## PASSAGE SHOWN
★ ★ ★ ★ ★

82. The petitioner alleges breach of the DPP’s constitutional duty at Article 47 of the Constitution by his failure to render his administrative action to respond to the petitioner’s letters dated 25th October 2019, 13th  November 2019 and 22nd January 2020 in which the petitioner  had clearly demonstrated why it would not be correct for the DPP to proceed with the intended charges against  him in view of the explanations that the petitioner had presented to the DPP that are exculpatory on the allegations that may have informed the decision to prefer charges against him.  He cited the provisions of section 4 of the Office of the Director of Public Prosecutions Act that requires that in exercising his mandate, the DPP should do so in accordance with the Constitution and the principles set out in the said section.

83. The petitioner also argues that he has been denied the right to fair hearing guaranteed under Article 25 (2) and 50 of the Constitution. This is on the basis that his prosecution is premised on a clear failure by the DPP to re-check the public records at the Registrar of Companies to confirm whether or not the petitioner is a director of any of the companies implicated in the criminal act. According to the petitioner, he cannot be assured of a fair trial as he will not be able to prepare his defence when he is being assigned a status he does not hold in a company in whose registration he was involved in at the request of another professional firm, and which company is not even a party to the criminal charges proposed against him. He contends that the charges against him lack a proper factual basis or foundation, and he cannot therefore prepare and articulate a defence in light of the imprecise particulars of the offence and lack of particularity of his involvement in the affairs of the companies that he is charged alongside.

★ ★ ★ ★ ★

## GIVEN DATA
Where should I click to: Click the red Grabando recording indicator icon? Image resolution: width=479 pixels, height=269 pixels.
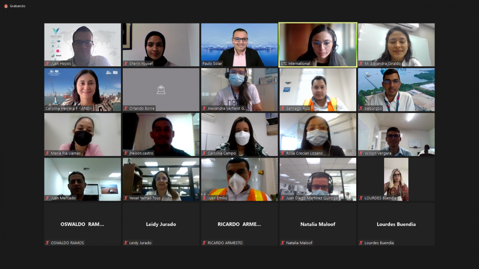6,6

★ ★ ★ ★ ★

## INSTRUCTIONS
1. In the ruling excerpt, what dates do the petitioner's letters to the DPP bear?
2. Carry the ruling excerpt forward from its last sentence.
The listing that comes after the ruling excerpt is separate material.

## PER-TASK ANSWERS
1. 25th October 2019, 13th November 2019 and 22nd January 2020.

2.
84. The petitioner submits that while the DPP does exercise state powers of prosecution under Article 157 and may institute and undertake criminal proceedings against any person before any court, he also has an obligation under Article 157(11) to exercise his powers with due regard to the public interest, the interest of the administration of justice and the need to prevent and avoid abuse of the legal process. The petitioner further cites the provisions of the National Prosecution Policy which spells out the principles that should guide a decision to prosecute. He submits that the evidential test set out in the policy must be satisfied before the public interest test is considered.  In his view, on a proper consideration of the evidential test with respect to his role in the registration of CMC Di Ravenna – Kenya Branch, it is not possible for there to be any admissible and sufficient evidence to mount a prosecution against him. In his view, the DPP is clearly labouring under a grave misconception by treating him as a director of the company.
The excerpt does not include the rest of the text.